News Corp (NYSE: NWS) CFO David DeVoe led off the call, seeking to reassure investors that, despite the Q4 loss, the company can clearly meet its debt obligations, insisting that it has enough cash on hand to pay the maturities coming due. In terms of guidance, DeVoe emphasized the weakness in marketer and consumer spending. Then, in grave tones, CEO and Chairman Rupert Murdoch came on, offering a bleak outlook mixed with confidence to manage through it. Murdoch: “This is the worst global economic crisis since News Corp was created and has been deeper than anyone predicted. We’ve reduced headcount and cut other costs. Even in flush times, this was never a company that tolerated fat. So we’re well positioned to handle this crisis right now. This why the WSJ is the only newspaper growing or what social networking is becoming mainstream. We never feared change and risk. We’re putting all our business through rigorous strategic reviews.”

– The U.K. newspaper group reported operating income in local currency terms in line with that from a year ago, as the absence of accelerated depreciation on the decommissioned printing presses was offset by 10 percent lower advertising revenues. Circulation revenues increased slightly during the quarter mainly from price increases.

===============

**Prompt A**: How would you render this sentence from the News Corp excerpt in Spanish: "Circulation revenues increased slightly during the quarter mainly from price increases."

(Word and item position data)
===============

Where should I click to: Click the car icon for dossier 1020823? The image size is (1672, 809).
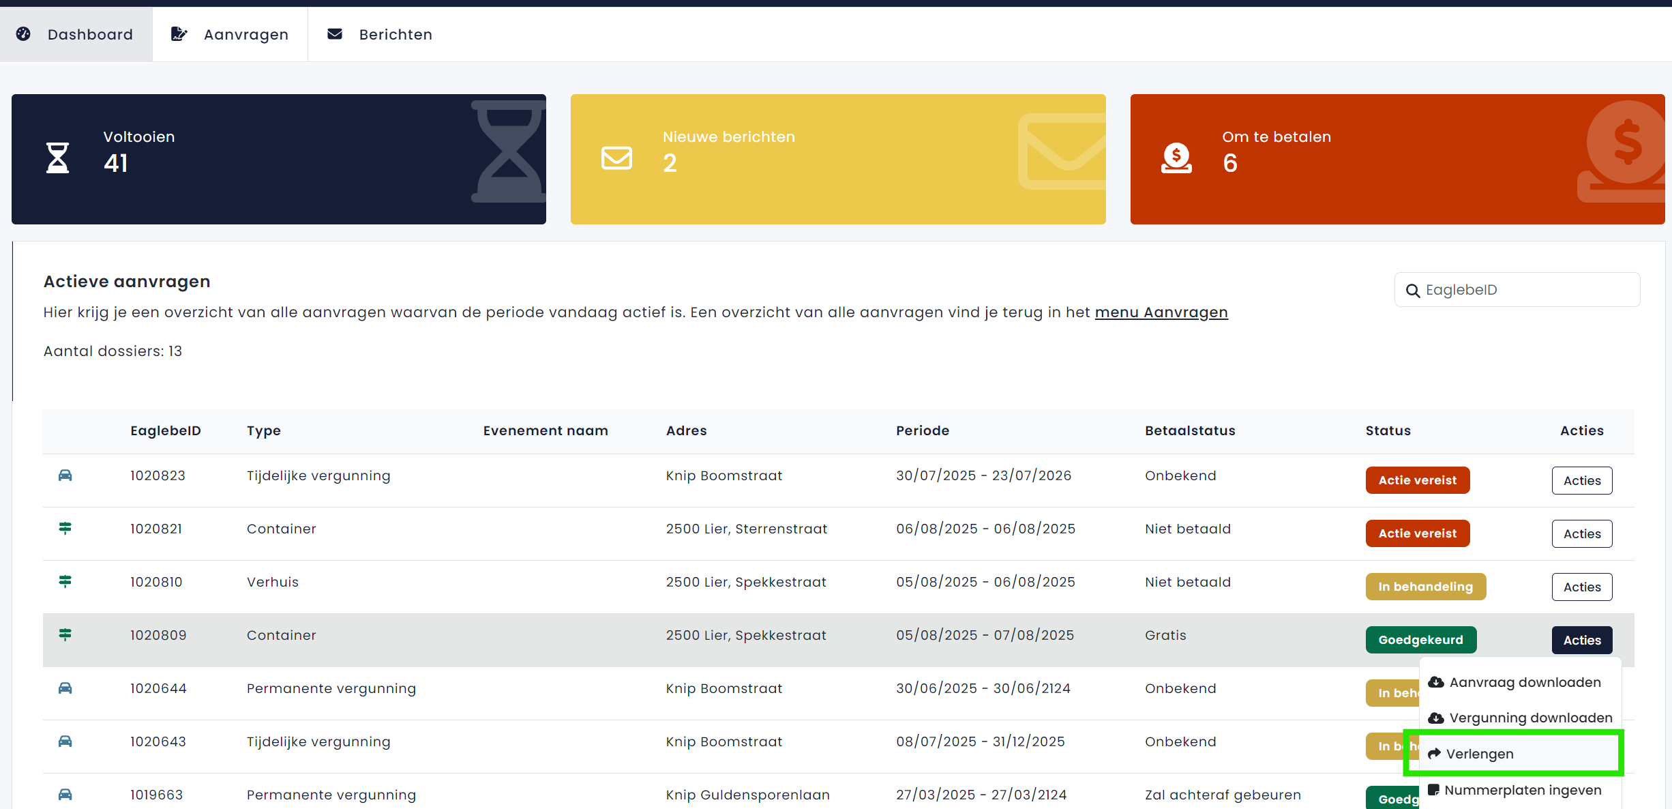(x=65, y=475)
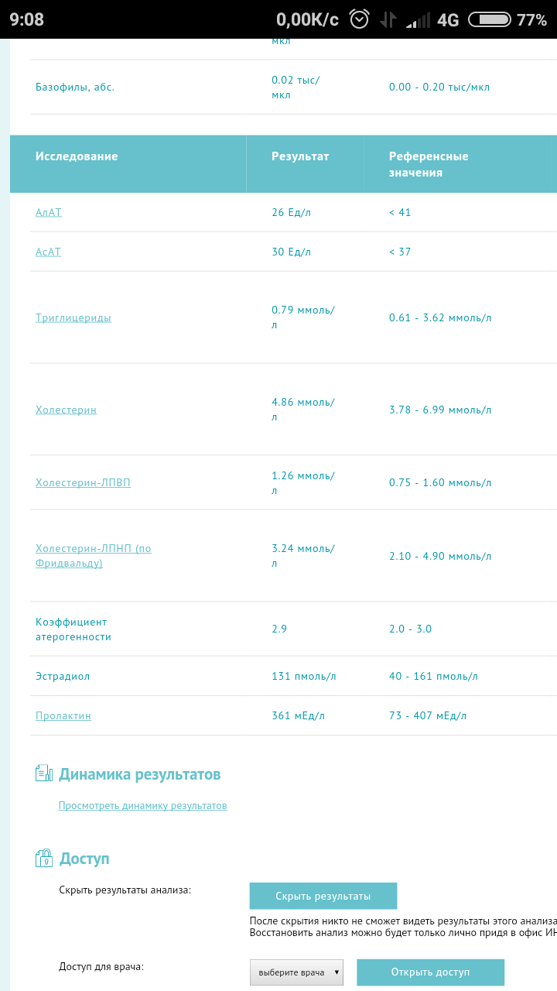Click the results dynamics document icon
Viewport: 557px width, 991px height.
tap(44, 773)
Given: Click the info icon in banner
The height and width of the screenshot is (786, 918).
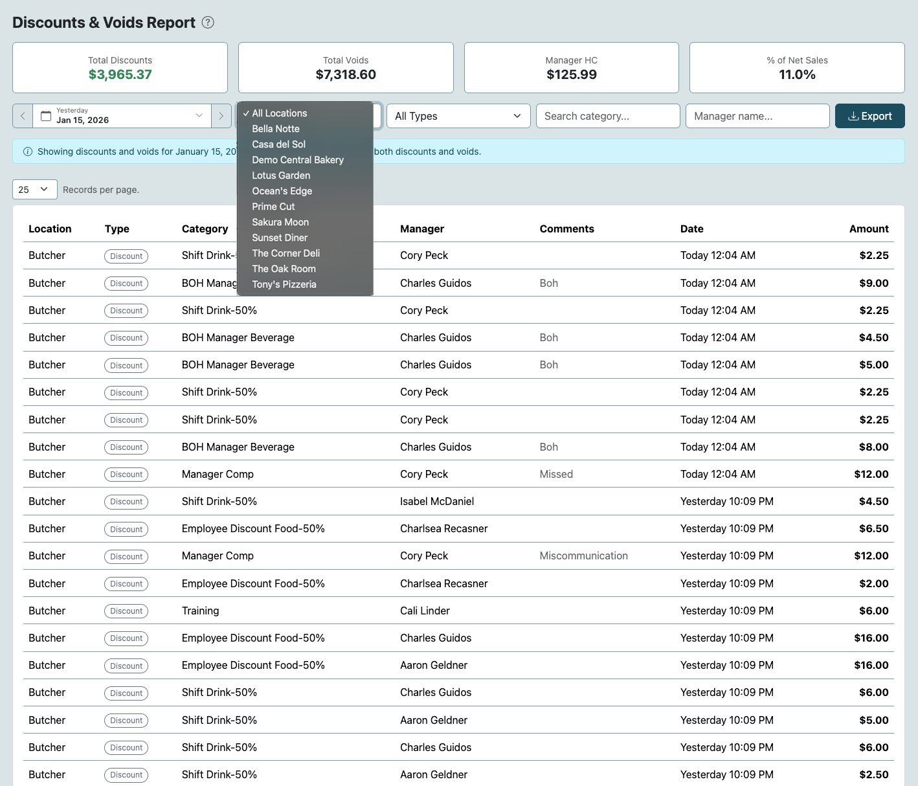Looking at the screenshot, I should tap(28, 152).
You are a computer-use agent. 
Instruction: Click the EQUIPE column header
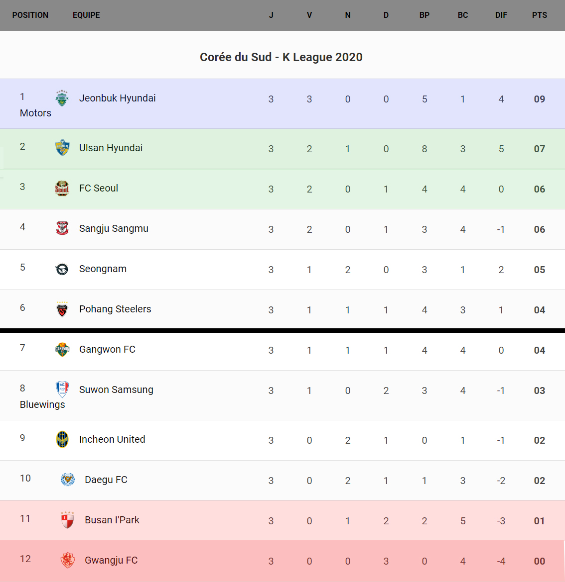[x=86, y=15]
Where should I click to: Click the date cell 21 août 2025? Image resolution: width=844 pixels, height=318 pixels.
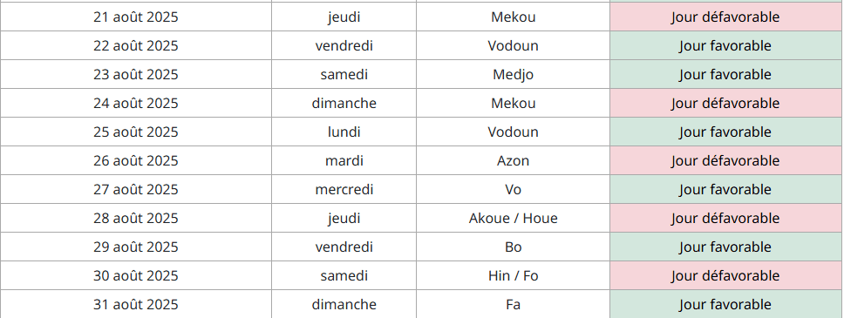pyautogui.click(x=136, y=17)
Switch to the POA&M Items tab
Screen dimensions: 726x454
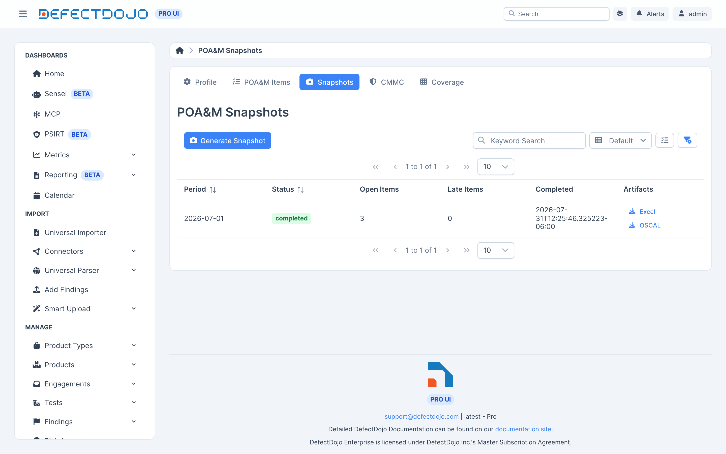[261, 82]
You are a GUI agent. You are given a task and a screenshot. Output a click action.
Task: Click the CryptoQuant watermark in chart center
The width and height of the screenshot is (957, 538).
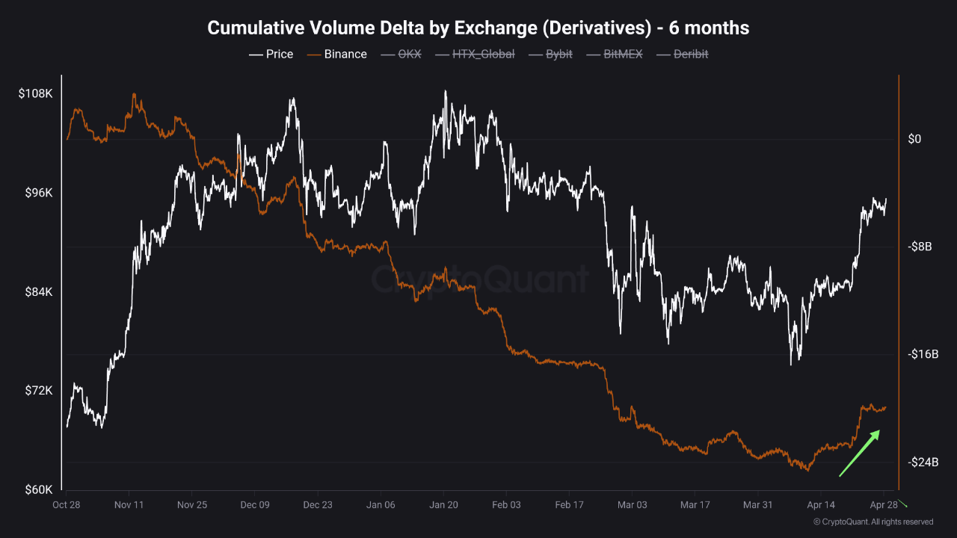coord(479,279)
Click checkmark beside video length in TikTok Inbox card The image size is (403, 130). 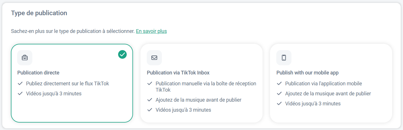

===============

**Prompt B**: Can you repeat the rows from the first one down through the row containing "[x=86, y=15]", substituting "Goal" for "Instruction" and leaving everything else the same? Omit the pictures.

**Task result A**: Los ingresos por circulación aumentaron ligeramente durante el trimestre, principalmente por los aumentos de precios.

**Task result B**:
Where should I click to: Click the car icon for dossier 1020823? The image size is (1672, 809).
(x=65, y=475)
Click the results dynamics document icon
Viewport: 557px width, 991px height.
tap(44, 773)
Given: Click the info icon in banner
The height and width of the screenshot is (786, 918).
Looking at the screenshot, I should tap(28, 152).
You are a computer-use agent. 
Goal: Click the EQUIPE column header
[x=86, y=15]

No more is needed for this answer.